The 5.0L / 302 c.i. pushrod Windsor V8 was still wearing a carburetor and a giant sombrero-like air filter in ’83, but at least the boys in Dearborn had upgraded to a Holley 4-barrel for less flow restriction vs. the previous 2-barrel unit. Still, a 5.0L engine making 175 hp is horribly choked by modern standards, and in fact the current 5.0L Coyote engine in the standard GT makes 420 hp, almost 2.5 times more power from the same displacement 29 years later. We have to take it in context though; the Mustang GT 5.0 was only down 15hp from its biggest competition in ’83, the Camaro Z28. See this vintage Car and Driver article for some comparo entertainment!

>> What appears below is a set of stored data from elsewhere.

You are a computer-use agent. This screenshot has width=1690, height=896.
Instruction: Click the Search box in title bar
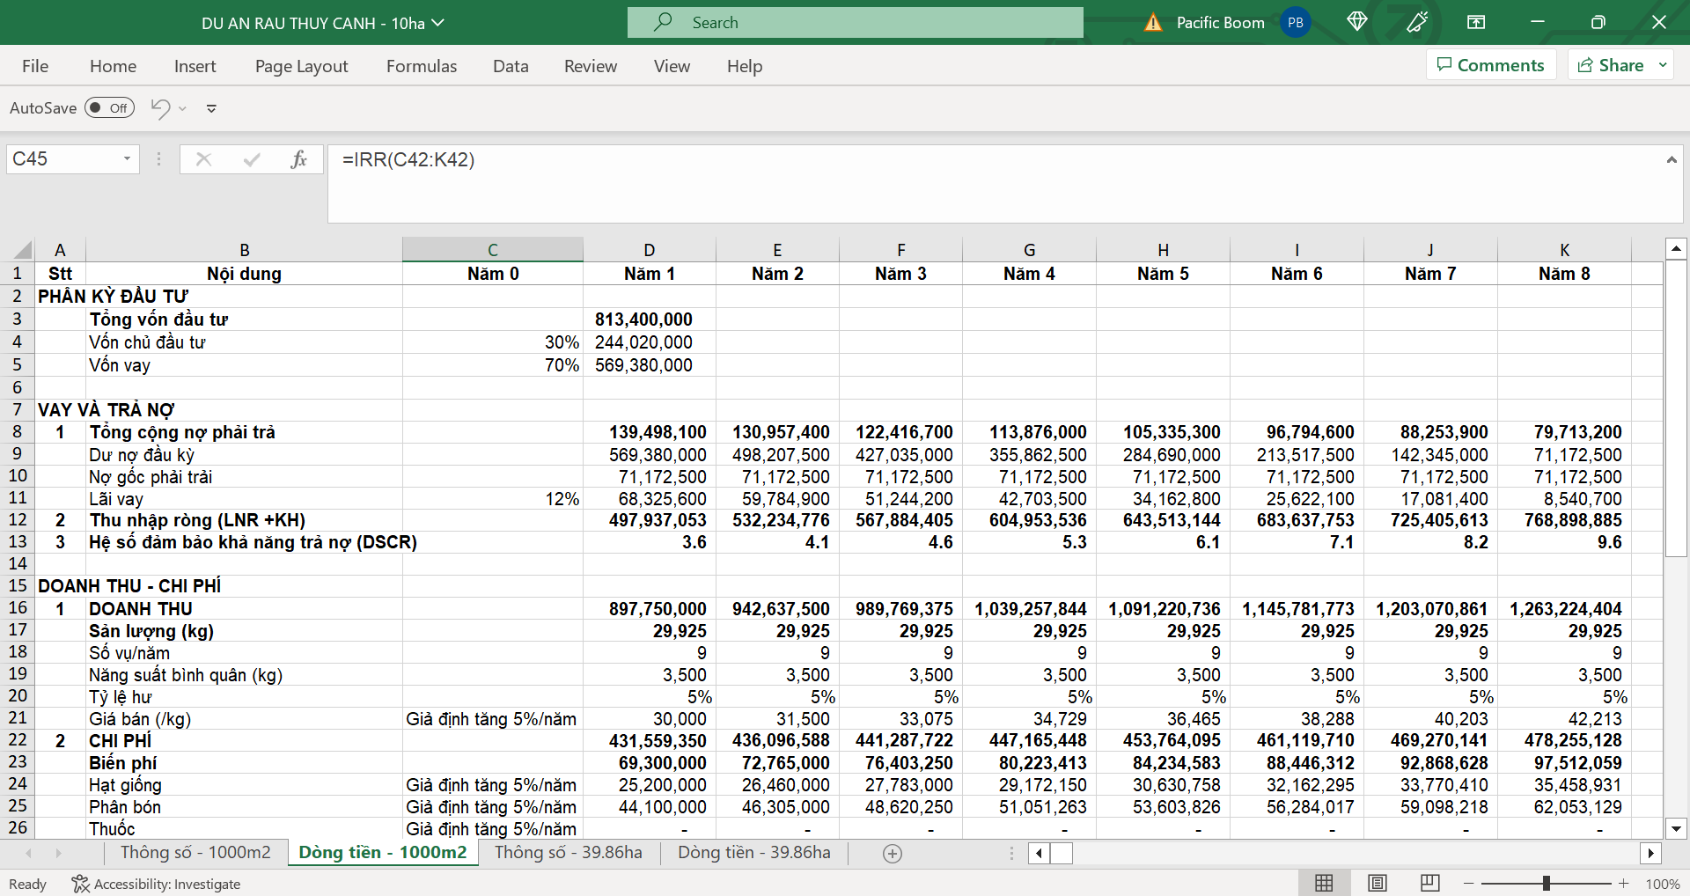click(855, 23)
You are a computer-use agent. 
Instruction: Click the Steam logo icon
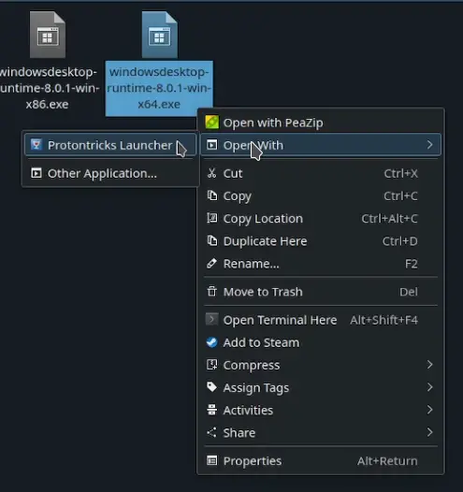click(211, 342)
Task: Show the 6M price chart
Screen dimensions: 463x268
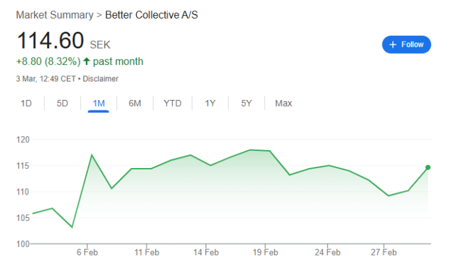Action: coord(135,103)
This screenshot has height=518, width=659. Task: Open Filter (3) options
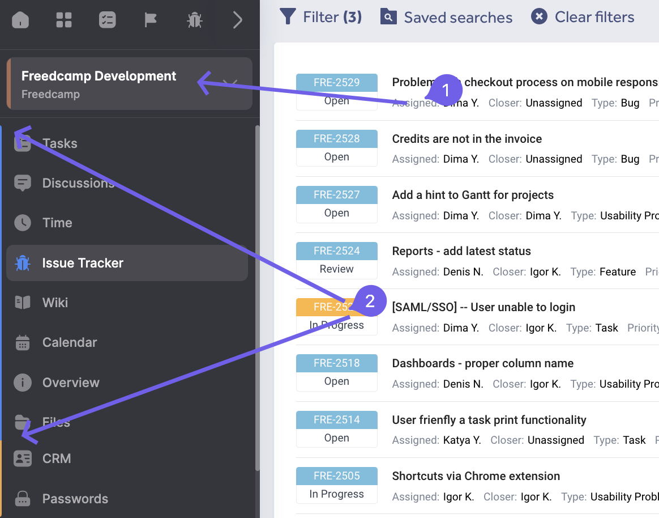pyautogui.click(x=321, y=17)
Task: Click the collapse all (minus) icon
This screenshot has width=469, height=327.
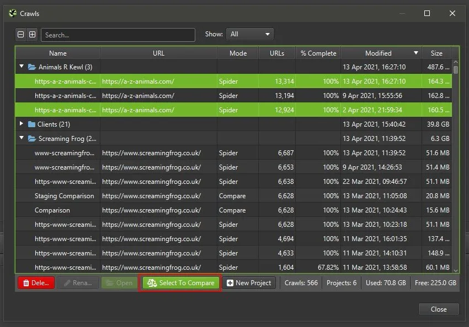Action: pyautogui.click(x=21, y=35)
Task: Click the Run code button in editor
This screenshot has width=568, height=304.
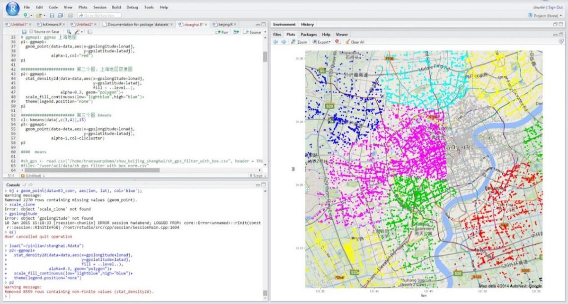Action: 222,32
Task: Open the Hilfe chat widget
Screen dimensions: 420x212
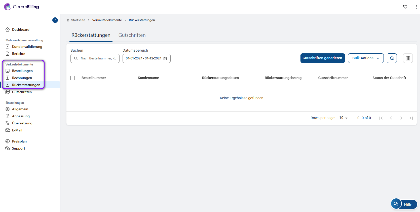Action: (404, 204)
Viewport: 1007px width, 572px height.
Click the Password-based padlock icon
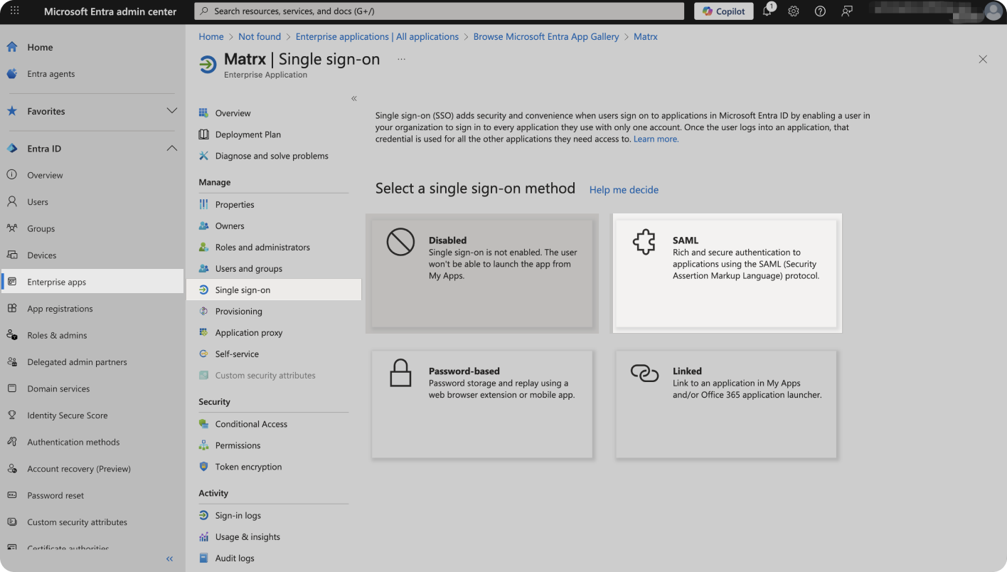coord(400,373)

1983 was a good year, and we think $3600 is a fair sum to be able to relive the days when Bon Jovi and Poison had just formed and had not yet begun to rock…and Duran Duran’s “Hungry Like The Wolf” was blaring from every Mustang’s AM/FM/Cassette stereo. In contrast to buying last week’s ’04 Mach 1 for nearly 20 grand, plunking down the cash for this Malaise-era carbureted GT would leave you with plenty left over for groceries – so you wouldn’t be nearly as hungry as a feathered hair, blazer-and-scarf-wearing New Wave rocker was for his next coke fix off of a Wild Turkey logo’d mirror.

With only 83,100 documented miles from new, unmodified condition and a spankin’ fresh interior, this ‘stang qualifies as DT “Minty Fresh,” even though it looks like it needs a bit of cosmetic attention on the front plastic fascia panel that holds those four-eye headlights. It doesn’t have the T-top option, but we’d take increased unit body stiffness over topless douchebaggery any day. The blue and yellow “1Hxxxx” sequence CA plates are correct for an ’83 meaning it’s quite likely this has been in no-rust land since new and is not about to break in half. The moderate torque from the carbureted “High Output” 5.0 certainly won’t stress the chassis much either!